Thanks for sharing...can you substitute butter for shortening?


----------



## NYBev

This looks habit forming - yummy. Can't wait to try them. Thank you for the recipe.


----------



## NYBev

After picking blackberries we would cook some of them down with some sugar. When the biscuits came out
of the oven, we would open them up, put butter on the biscuits and then put the hot cooked blackberries on the
biscuit. OMG! Seventh heaven!


----------



## catherine nehse

Sound wonderful, but please tell me what shortening is? ( I'm useless in the kitchen)


----------



## vislandgirl54

catherine nehse said:


> Sound wonderful, but please tell me what shortening is? ( I'm useless in the kitchen)


Shortening is usually called vegetable shortening, which is a vegetable bi-product just as lard is the fat from a pig.


----------



## catherine nehse

vislandgirl54 said:


> Shortening is usually called vegetable shortening, which is a vegetable bi-product just as lard is the fat from a pig.


Thank you  I'll have to rely on DH to find the right thing here in South Africa


----------



## CanadianShe_Wolf

vislandgirl54 said:


> Thanks for sharing...can you substitute butter for shortening?


I wouldn't.....is there a reason you do NOT want to use shortening?

10 minutes later....
Okay...I did some research.on a SA web site with recipes..and see there are "no" recipes using shortening....per se!
Do you have Crisco ? tenderflake OR even a store brand name type "hard" pack in baking section of your supermarket.
I noted when looking that even the quick loaf bread, muffins or crust for a chicken pie used butter!....Wow!
Iam gonna hafta do a dig and share some of those recipe on here..
Don't despair...we'll get ya some lard...somehow!....lololol


----------



## CanadianShe_Wolf

catherine nehse said:


> Sound wonderful, but please tell me what shortening is? ( I'm useless in the kitchen)

[PROMPT 1]: Edit the rows from their first line through the line that contains "(x=495, y=120)", swapping "Reset Filters" for "Clear Filters" and changing nothing else. Leave the pictures out of your answer.

[INFORMATION PROVIDED]:

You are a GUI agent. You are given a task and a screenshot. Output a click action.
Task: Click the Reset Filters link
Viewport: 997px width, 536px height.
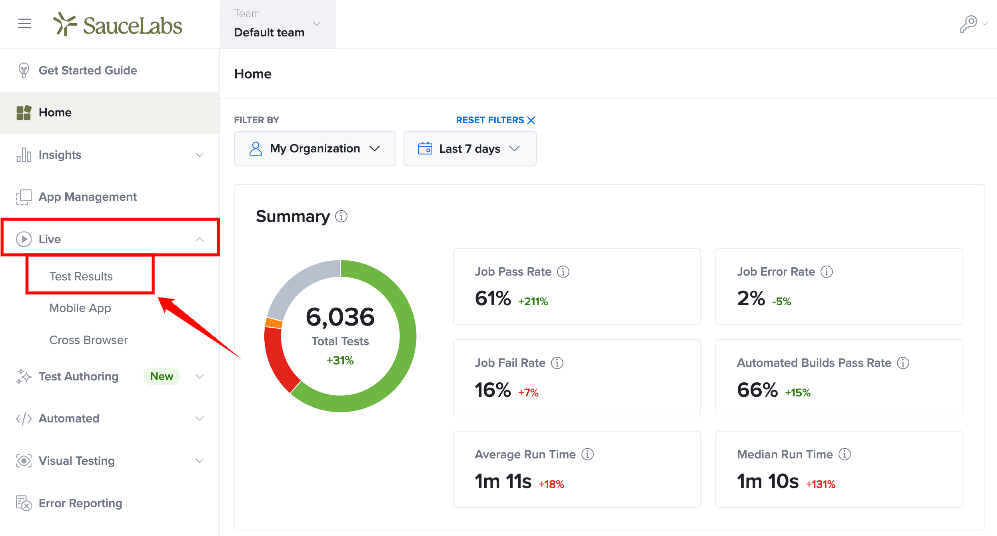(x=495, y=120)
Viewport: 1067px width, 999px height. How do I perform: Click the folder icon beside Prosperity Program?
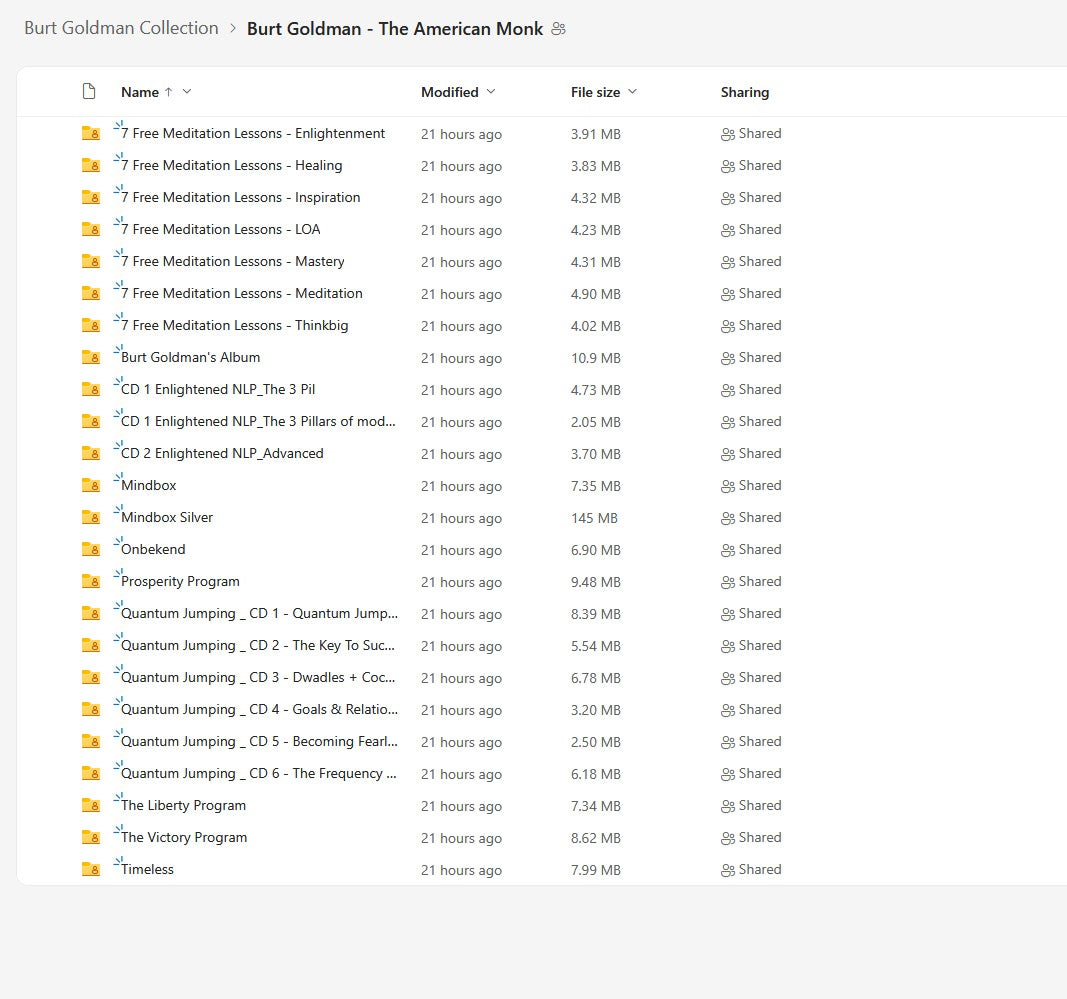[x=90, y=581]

[PROMPT 2]: Duplicate a passage from the forum thread about shortening, beginning at the words "Okay...I did some" and stopping after "of your supermarket.".

[EXERCISE RESULT 1]:
You are a GUI agent. You are given a task and a screenshot. Output a click action.
Task: Click the Clear Filters link
Viewport: 997px width, 536px height.
(x=495, y=120)

[EXERCISE RESULT 2]:
Okay...I did some research.on a SA web site with recipes..and see there are "no" recipes using shortening....per se!
Do you have Crisco ? tenderflake OR even a store brand name type "hard" pack in baking section of your supermarket.